## START Supplied records

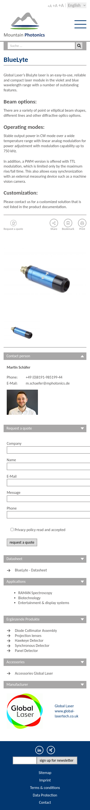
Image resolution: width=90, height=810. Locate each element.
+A (50, 6)
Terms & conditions (45, 787)
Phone (12, 508)
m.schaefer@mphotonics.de (48, 383)
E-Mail (12, 476)
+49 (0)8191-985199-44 (44, 377)
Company (14, 443)
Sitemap (45, 772)
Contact (45, 802)
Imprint (45, 780)
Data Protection (45, 795)
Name (11, 460)
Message (13, 492)
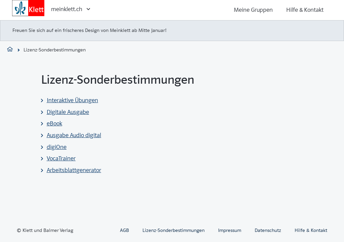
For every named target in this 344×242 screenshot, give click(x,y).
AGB (124, 230)
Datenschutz (268, 230)
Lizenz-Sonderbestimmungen (173, 230)
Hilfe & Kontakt (305, 9)
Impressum (229, 230)
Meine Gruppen (253, 9)
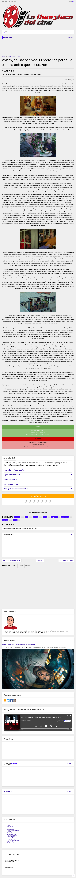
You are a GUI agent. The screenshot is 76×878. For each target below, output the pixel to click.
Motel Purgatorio (11, 836)
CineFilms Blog (10, 829)
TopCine (14, 763)
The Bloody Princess (12, 842)
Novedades (11, 56)
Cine (19, 56)
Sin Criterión (10, 841)
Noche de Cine (10, 838)
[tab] (38, 458)
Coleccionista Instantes (13, 830)
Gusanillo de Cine (11, 834)
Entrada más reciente (11, 560)
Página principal (9, 867)
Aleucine (9, 825)
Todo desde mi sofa (12, 844)
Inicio (40, 560)
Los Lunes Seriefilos (12, 835)
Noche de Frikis (11, 839)
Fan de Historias (11, 833)
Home (3, 56)
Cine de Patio (10, 828)
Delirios (9, 831)
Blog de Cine (10, 826)
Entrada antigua (66, 560)
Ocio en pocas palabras (13, 840)
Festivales (8, 791)
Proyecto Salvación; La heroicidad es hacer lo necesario (18, 644)
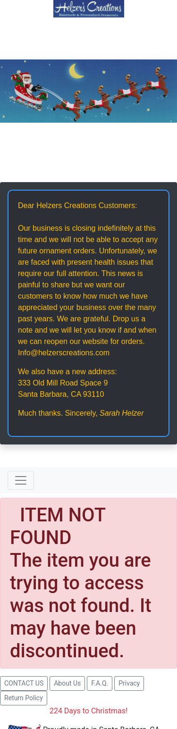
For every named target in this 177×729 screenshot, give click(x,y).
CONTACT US (23, 683)
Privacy (129, 683)
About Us (67, 683)
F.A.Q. (99, 683)
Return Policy (23, 698)
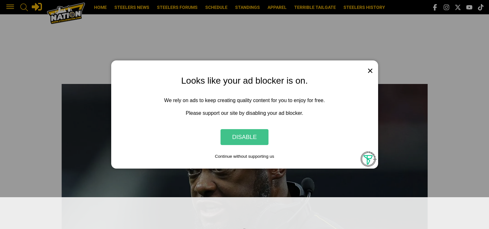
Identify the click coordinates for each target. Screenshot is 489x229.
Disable (244, 137)
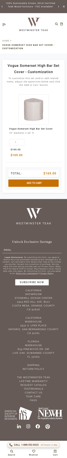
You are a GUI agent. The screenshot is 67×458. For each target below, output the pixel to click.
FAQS (33, 400)
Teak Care (33, 396)
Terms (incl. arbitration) (27, 273)
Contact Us (33, 392)
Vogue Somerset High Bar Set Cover (31, 129)
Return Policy (33, 369)
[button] (2, 6)
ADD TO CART (34, 183)
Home (5, 41)
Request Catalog (34, 385)
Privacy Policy (46, 273)
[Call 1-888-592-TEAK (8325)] (33, 445)
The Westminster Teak (33, 377)
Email (7, 249)
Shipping (33, 365)
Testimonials (33, 388)
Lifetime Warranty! (33, 381)
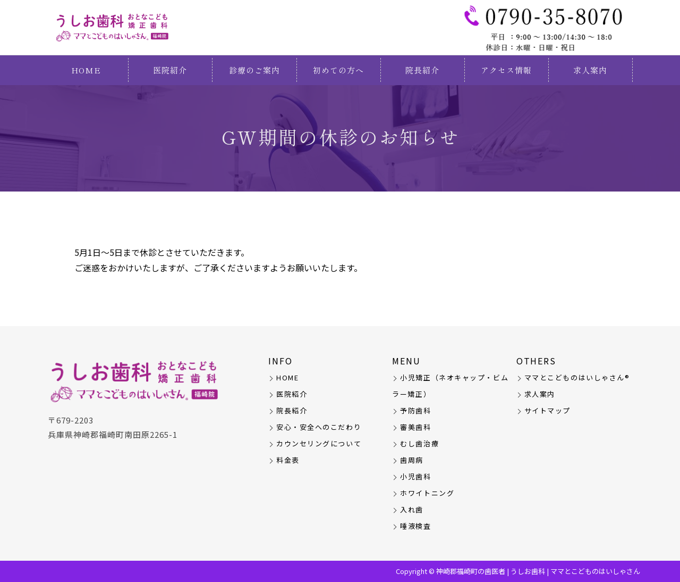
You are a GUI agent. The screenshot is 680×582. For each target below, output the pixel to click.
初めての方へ (338, 70)
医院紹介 (170, 70)
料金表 (288, 460)
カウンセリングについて (318, 443)
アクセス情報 (506, 70)
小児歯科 (415, 476)
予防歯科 (415, 410)
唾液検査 (415, 526)
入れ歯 (411, 509)
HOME (86, 70)
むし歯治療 (419, 443)
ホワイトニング (427, 493)
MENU (406, 360)
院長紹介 (422, 70)
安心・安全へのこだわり (318, 427)
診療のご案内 (254, 70)
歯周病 (411, 460)
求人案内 (590, 70)
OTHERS (536, 360)
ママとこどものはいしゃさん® (577, 377)
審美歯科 (415, 427)
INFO (280, 360)
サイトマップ (547, 410)
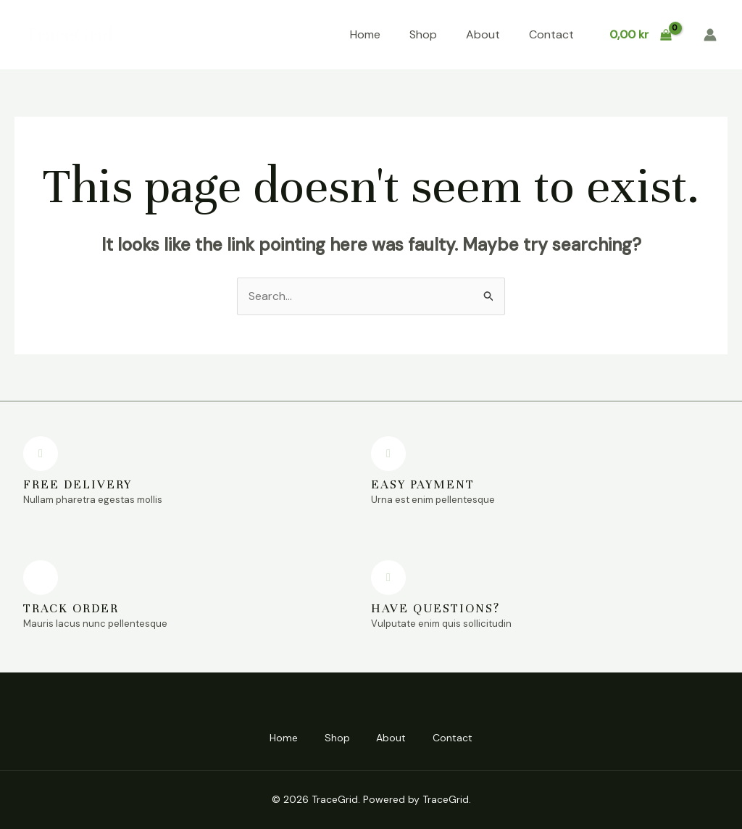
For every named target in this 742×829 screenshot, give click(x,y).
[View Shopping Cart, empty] (640, 34)
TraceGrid (69, 34)
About (483, 34)
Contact (551, 34)
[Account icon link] (710, 34)
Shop (423, 34)
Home (365, 34)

## END Supplied records

Could you copy every item above line for line, leaving out the pictures?

Image resolution: width=90, height=810. Locate each element.
+A (50, 6)
Terms & conditions (45, 787)
Phone (12, 508)
m.schaefer@mphotonics.de (48, 383)
E-Mail (12, 476)
+49 (0)8191-985199-44 (44, 377)
Company (14, 443)
Sitemap (45, 772)
Contact (45, 802)
Imprint (45, 780)
Data Protection (45, 795)
Name (11, 460)
Message (13, 492)
For every named target in this 344×242 screenshot, give click(x,y).
AGB (124, 230)
Datenschutz (268, 230)
Lizenz-Sonderbestimmungen (173, 230)
Hilfe & Kontakt (305, 9)
Impressum (229, 230)
Meine Gruppen (253, 9)
You are a GUI agent. The screenshot is 76×878. For each target below, output the pixel to click.
Motel Purgatorio (11, 836)
CineFilms Blog (10, 829)
TopCine (14, 763)
The Bloody Princess (12, 842)
Novedades (11, 56)
Cine (19, 56)
Sin Criterión (10, 841)
Noche de Cine (10, 838)
[tab] (38, 458)
Coleccionista Instantes (13, 830)
Gusanillo de Cine (11, 834)
Entrada más reciente (11, 560)
Página principal (9, 867)
Aleucine (9, 825)
Todo desde mi sofa (12, 844)
Inicio (40, 560)
Los Lunes Seriefilos (12, 835)
Noche de Frikis (11, 839)
Fan de Historias (11, 833)
Home (3, 56)
Cine de Patio (10, 828)
Delirios (9, 831)
Blog de Cine (10, 826)
Entrada antigua (66, 560)
Ocio en pocas palabras (13, 840)
Festivales (8, 791)
Proyecto Salvación; La heroicidad es hacer lo necesario (18, 644)
For every named target in this 177×729 screenshot, give click(x,y).
CONTACT US (23, 683)
Privacy (129, 683)
About Us (67, 683)
F.A.Q. (99, 683)
Return Policy (23, 698)
Identify the click coordinates for each target. Screenshot is 489x229.
Disable (244, 137)
You are a GUI agent. The screenshot is 67×458. For each target below, output the pixel to click.
FAQS (33, 400)
Teak Care (33, 396)
Terms (incl. arbitration) (27, 273)
Contact Us (33, 392)
Vogue Somerset High Bar Set Cover (31, 129)
Return Policy (33, 369)
[button] (2, 6)
ADD TO CART (34, 183)
Home (5, 41)
Request Catalog (34, 385)
Privacy Policy (46, 273)
[Call 1-888-592-TEAK (8325)] (33, 445)
The Westminster Teak (33, 377)
Email (7, 249)
Shipping (33, 365)
Testimonials (33, 388)
Lifetime Warranty! (33, 381)
You are a GUI agent. The screenshot is 680×582. For each target below, output the pixel to click.
初めての方へ (338, 70)
医院紹介 (170, 70)
料金表 (288, 460)
カウンセリングについて (318, 443)
アクセス情報 (506, 70)
小児歯科 (415, 476)
予防歯科 (415, 410)
唾液検査 (415, 526)
入れ歯 (411, 509)
HOME (86, 70)
むし歯治療 (419, 443)
ホワイトニング (427, 493)
MENU (406, 360)
院長紹介 (422, 70)
安心・安全へのこだわり (318, 427)
診療のご案内 (254, 70)
歯周病 (411, 460)
求人案内 (590, 70)
OTHERS (536, 360)
ママとこどものはいしゃさん® (577, 377)
審美歯科 (415, 427)
INFO (280, 360)
サイトマップ (547, 410)
For every named target in this 742×829 screenshot, give click(x,y).
[View Shopping Cart, empty] (640, 34)
TraceGrid (69, 34)
About (483, 34)
Contact (551, 34)
[Account icon link] (710, 34)
Shop (423, 34)
Home (365, 34)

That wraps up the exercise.